» Task requirements:
(A) Decide whether each statement agrees with the lawn mowing discussion, and answer yes or no with the deciding words quoted: (i) The first poster mows a lawn of more than four acres at least twice a week. (ii) WilliamTell found that scalping his lawns kept weeds down. (iii) jstaylor62 applies 34-0-0 every week once the weather gets hotter.
(B) Write out the part of the lawn mowing discussion starting at "## WilliamTell" and ending at "that bug helped.".
(C) Write the next part of the lawn mowing discussion, picking up after its last sentence.

» Passage shown:
>>>>>

Tall vs Short, depends of type of grass, watering routine and how often you mow. If you want it low, mow every 2--4 days, depending on time of year. Even at Tenkiller, I mow my lawn (4 plus acres) at least twice a week, never apply any weed killers and  have very few weeds.

----------


## kevinpate

> Exactly right, Patrick.  Better yet, if you just scrape everything down to the bare dirt, the weeds don't have much chance.  LOL


I used to live near a family that had about 3/4 of their front lawn as a rock garden. Wasn't all that adorable so I presumed it might have been there to minimize mow time.  Now that the last son is grown and will be leaving, I'm beginning to think it might have been prettier than I remembered and not so bad an idea.

Yea, it's safe to say I'm not a lawn freak

----------


## drum4no1

Tall ,short, whatever who cares, above all proper regular mowing and correct watering does wonders for a lawn,

----------


## WilliamTell

Alot of opinions on the subject. I guess the only thing I would say about lawns that are cut very short at baseball fields is that you are starting out with alot better turf, drainage system, and soil then when you would find in the average front yard...but if something works for you then go for it. 

I've scalped my lawns before and would spend the entire year fighting back weeds, so for me it works better just to have it a bit longer.

----------


## jstaylor62

> jstaylor62 put a bug in my ear. I went to Eckroat's haven't been in years. I read about SPIZ on line at their web page and purchased two bags put put on the lawn. I am going to raise the mower notch up one level and not bag as often. Hopefully I will have a beautiful lawn in a month or so. Thanks jstaylor62 that bug helped.


Glad I could help. You want to take advantage of the early, cooler, grass growing weather as much as possible. I raise the mower a little and mow/mulch every three-four days in hopes of training the bermuda to grow out and not up. If you get thick, healthy bermuda by early June, you will not have a weed for the rest of the summer. 

Another thing I do when the weather gets hotter and the growing season slows is to apply a light application of 34-0-0 every 2-3 weeks. Its just enough to keep the grass green, but not enough to stress the grass to much.

<<<<<

» Available data:
>>>>>

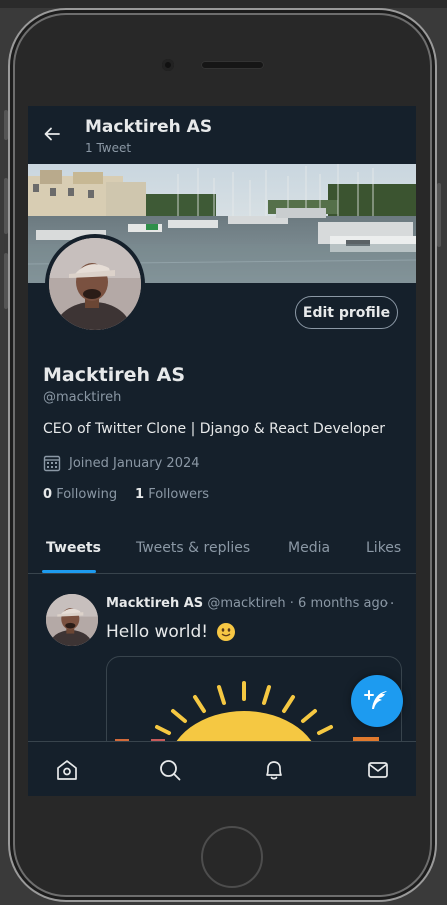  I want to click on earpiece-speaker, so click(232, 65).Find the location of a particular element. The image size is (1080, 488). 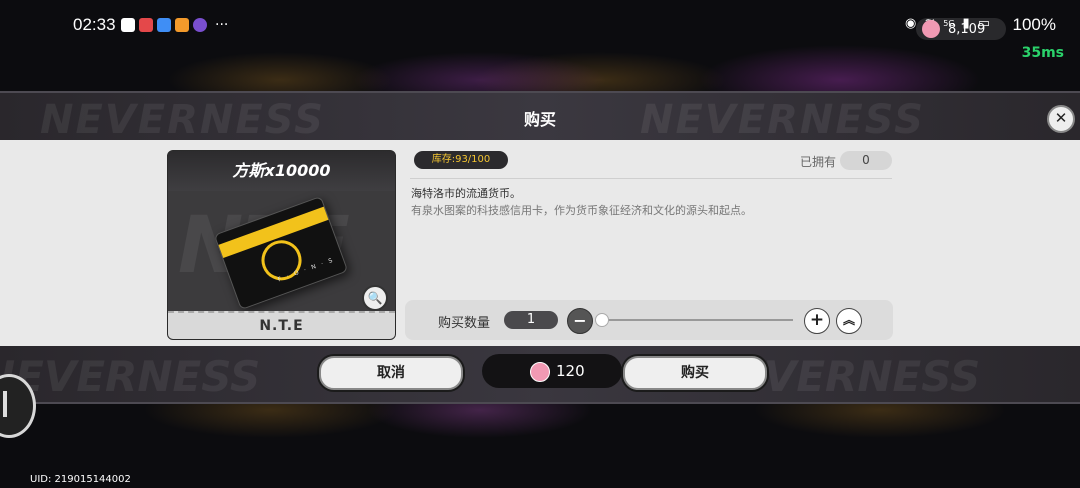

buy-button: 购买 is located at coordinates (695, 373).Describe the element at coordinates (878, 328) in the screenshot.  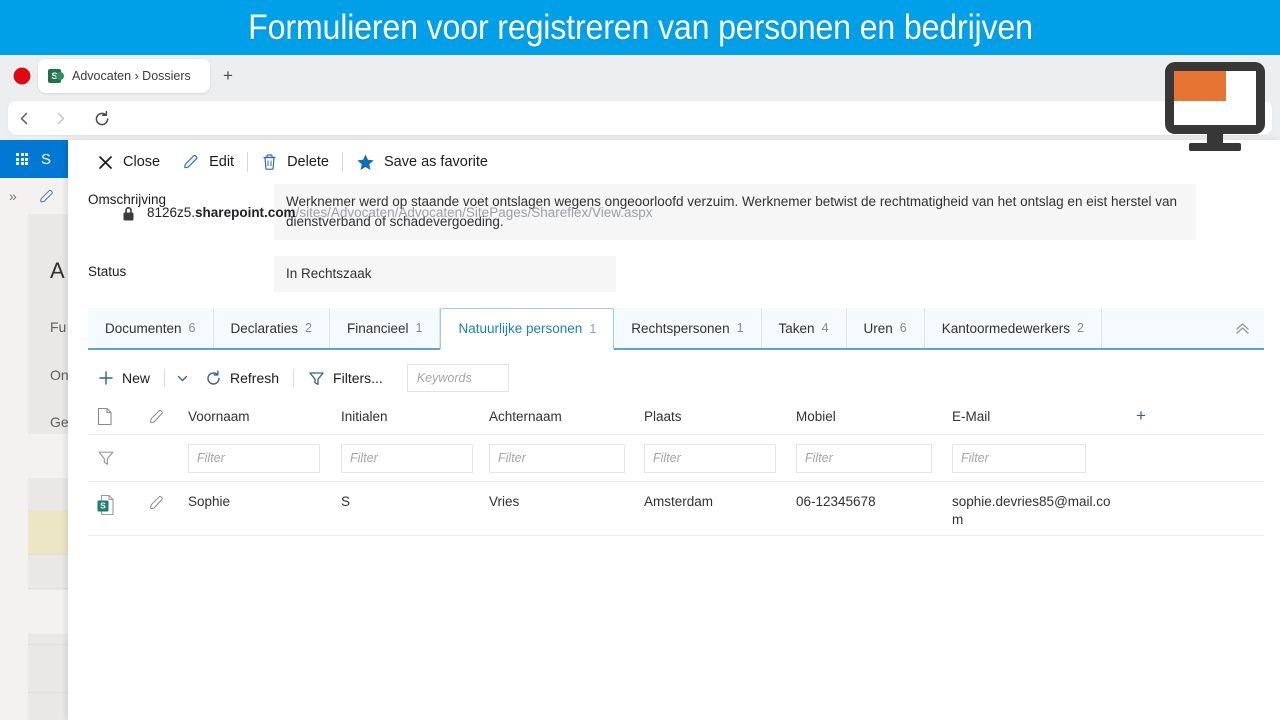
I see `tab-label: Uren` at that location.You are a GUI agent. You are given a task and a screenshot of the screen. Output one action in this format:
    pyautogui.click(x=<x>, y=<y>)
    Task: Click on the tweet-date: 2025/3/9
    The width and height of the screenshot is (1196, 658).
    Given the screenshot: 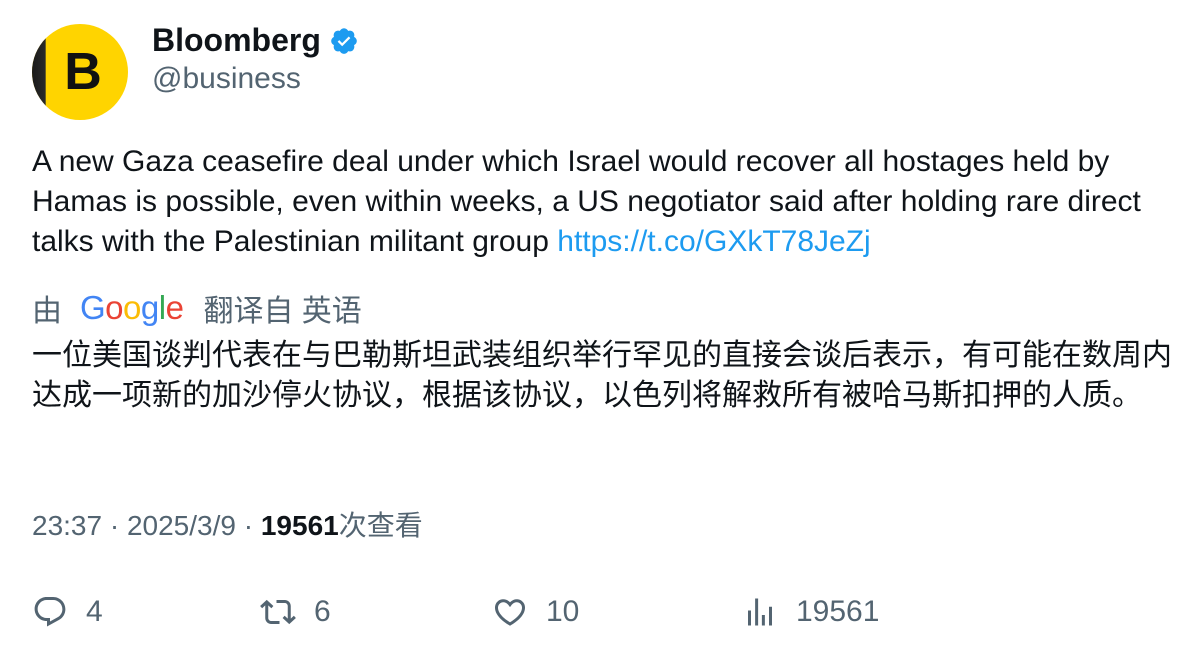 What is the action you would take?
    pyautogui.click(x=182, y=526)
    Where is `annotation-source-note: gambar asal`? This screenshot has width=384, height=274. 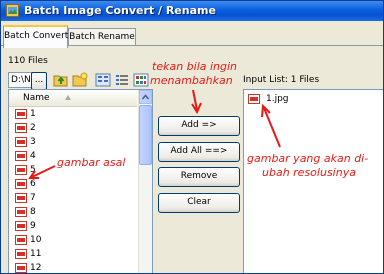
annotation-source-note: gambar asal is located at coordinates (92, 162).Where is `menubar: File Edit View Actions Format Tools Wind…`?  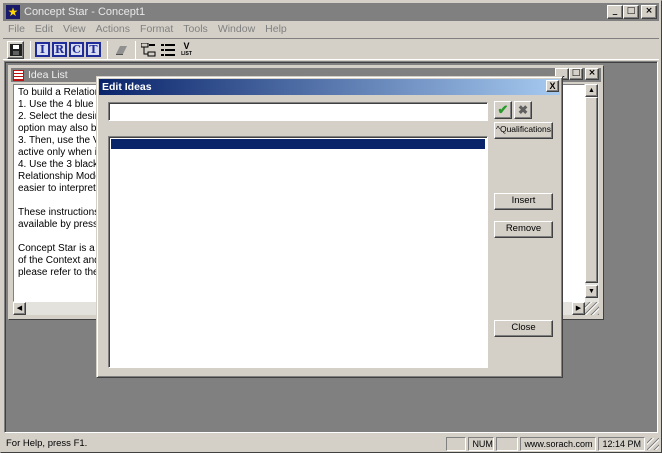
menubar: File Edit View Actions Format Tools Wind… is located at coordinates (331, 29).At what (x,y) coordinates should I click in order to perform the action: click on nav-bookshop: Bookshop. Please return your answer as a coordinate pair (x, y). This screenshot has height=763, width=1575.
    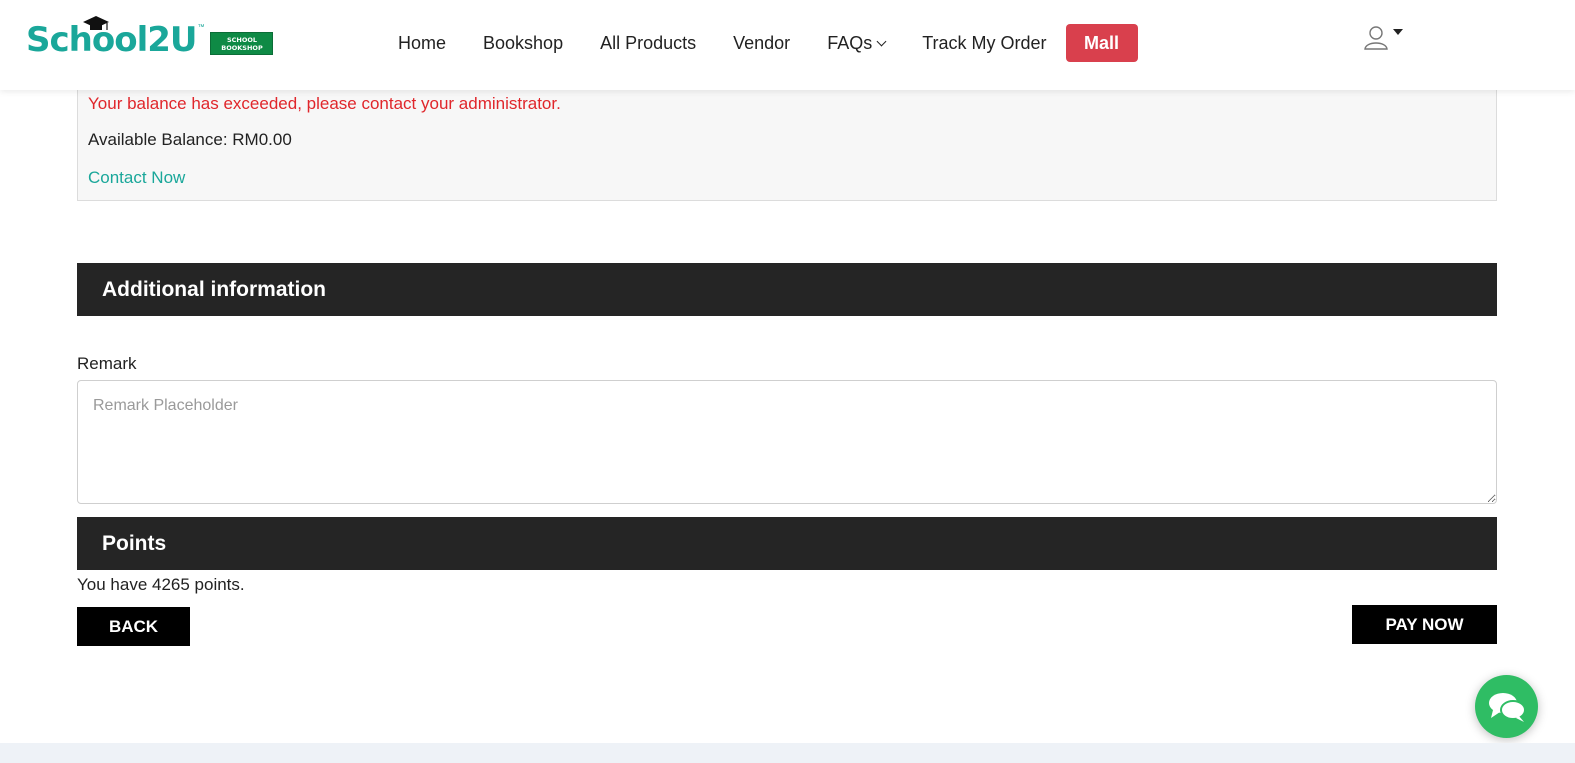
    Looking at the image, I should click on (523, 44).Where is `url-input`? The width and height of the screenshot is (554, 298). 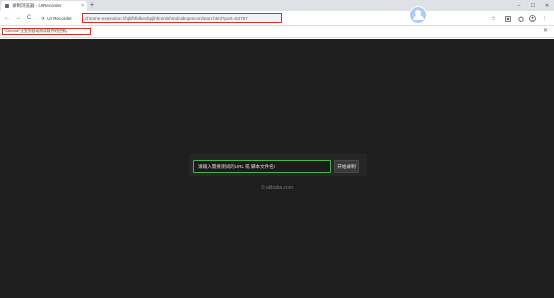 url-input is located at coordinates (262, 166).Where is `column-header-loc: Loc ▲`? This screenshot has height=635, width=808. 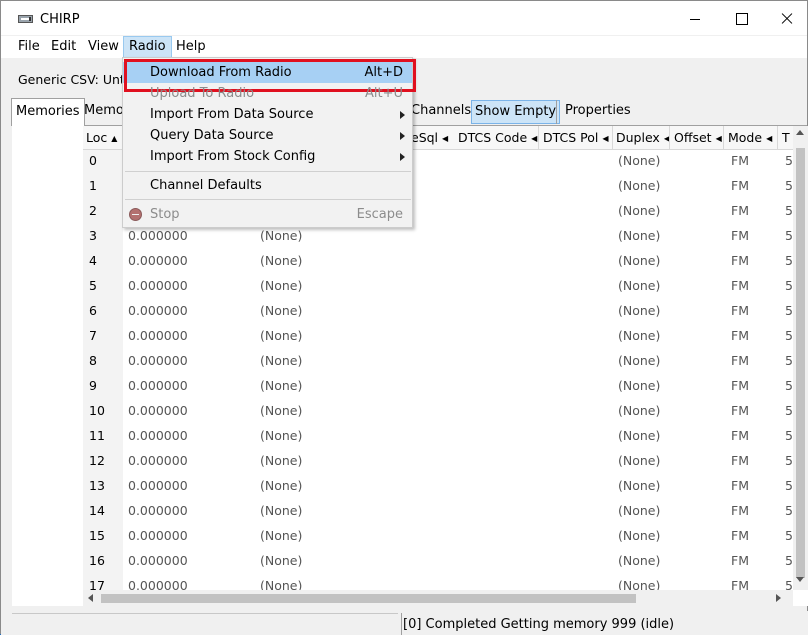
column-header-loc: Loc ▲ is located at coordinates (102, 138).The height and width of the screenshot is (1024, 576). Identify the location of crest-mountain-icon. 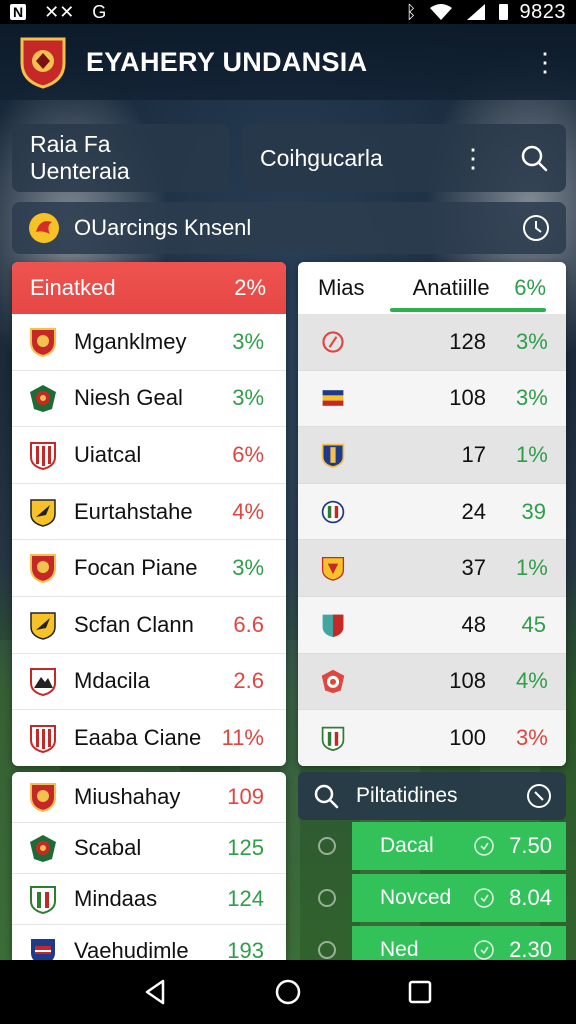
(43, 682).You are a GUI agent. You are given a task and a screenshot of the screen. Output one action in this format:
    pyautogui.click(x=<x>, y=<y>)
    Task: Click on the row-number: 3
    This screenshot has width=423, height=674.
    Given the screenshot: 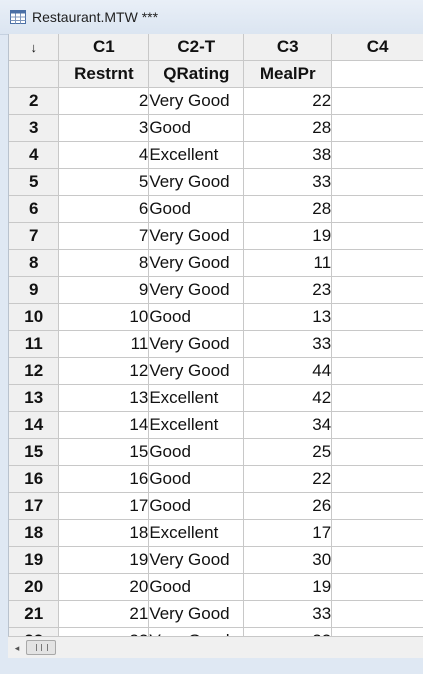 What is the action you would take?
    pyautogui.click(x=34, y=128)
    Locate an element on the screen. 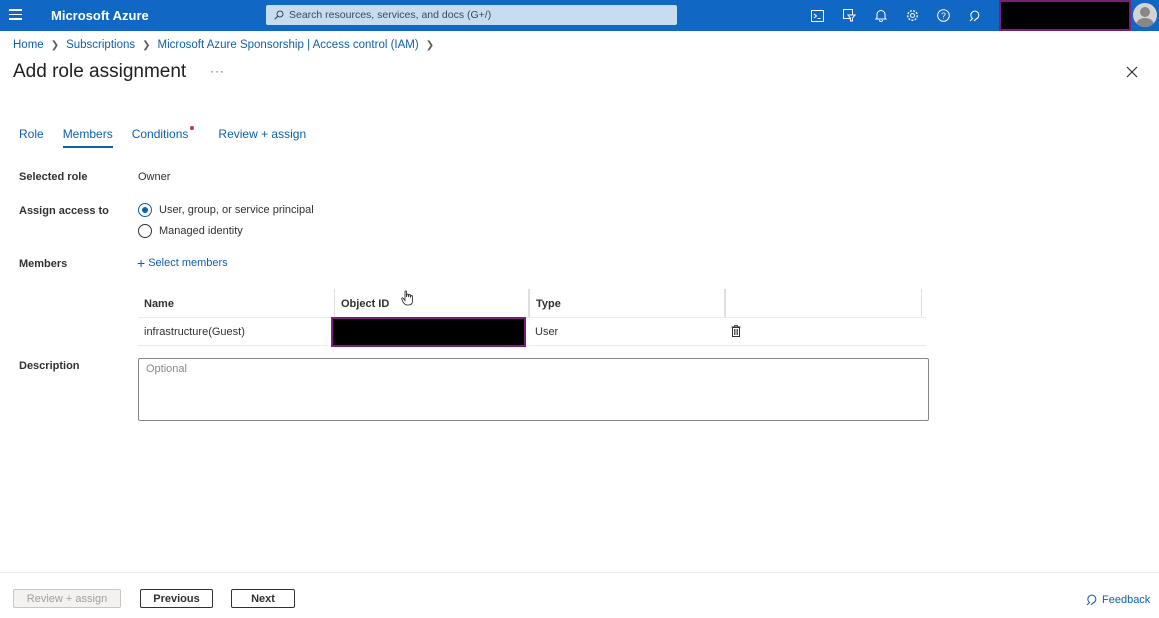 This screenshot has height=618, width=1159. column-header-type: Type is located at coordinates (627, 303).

<<<<<

» Answers for this exercise:
(A)
(i) Yes: "I mow my lawn (4 plus acres) at least twice a week"
(ii) No: "I've scalped my lawns before and would spend the entire year fighting back weeds"
(iii) No: "apply a light application of 34-0-0 every 2-3 weeks"

(B)
## WilliamTell

Alot of opinions on the subject. I guess the only thing I would say about lawns that are cut very short at baseball fields is that you are starting out with alot better turf, drainage system, and soil then when you would find in the average front yard...but if something works for you then go for it. 

I've scalped my lawns before and would spend the entire year fighting back weeds, so for me it works better just to have it a bit longer.

----------


## jstaylor62

> jstaylor62 put a bug in my ear. I went to Eckroat's haven't been in years. I read about SPIZ on line at their web page and purchased two bags put put on the lawn. I am going to raise the mower notch up one level and not bag as often. Hopefully I will have a beautiful lawn in a month or so. Thanks jstaylor62 that bug helped.

(C)
But like others have mentioned, keep an eye on your watering. Since March, I have only watered my yard with a sprinkler twice. The other moisture has come from rain. I watch my neighbors with sprinkler systems watering their lawns every 2-3 days and my lawn is thicker and more green and my water bill is much less.  :Wink:

----------


## BrettL

Good posts here.  I'll need to check out the SPIZ.  My yard was a weed field this spring...

----------


## rcjunkie

> Glad I could help. You want to take advantage of the early, cooler, grass growing weather as much as possible. I raise the mower a little and mow/mulch every three-four days in hopes of training the bermuda to grow out and not up. If you get thick, healthy bermuda by early June, you will not have a weed for the rest of the summer. 
> 
> Another thing I do when the weather gets hotter and the growing season slows is to apply a light application of 34-0-0 every 2-3 weeks. Its just enough to keep the grass green, but not enough to stress the grass to much. 
> 
> *But like others have mentioned, keep an eye on your watering*. Since March, I have only watered my yard with a sprinkler twice. The other moisture has come from rain. I watch my neighbors with sprinkler systems watering their lawns every 2-3 days and my lawn is thicker and more green and my water bill is much less.


Excellant point, I get tickled when I watch people water the yard every night or two for 15--20 minutes at a time. The one benefiting is the City of OKC/Water Department.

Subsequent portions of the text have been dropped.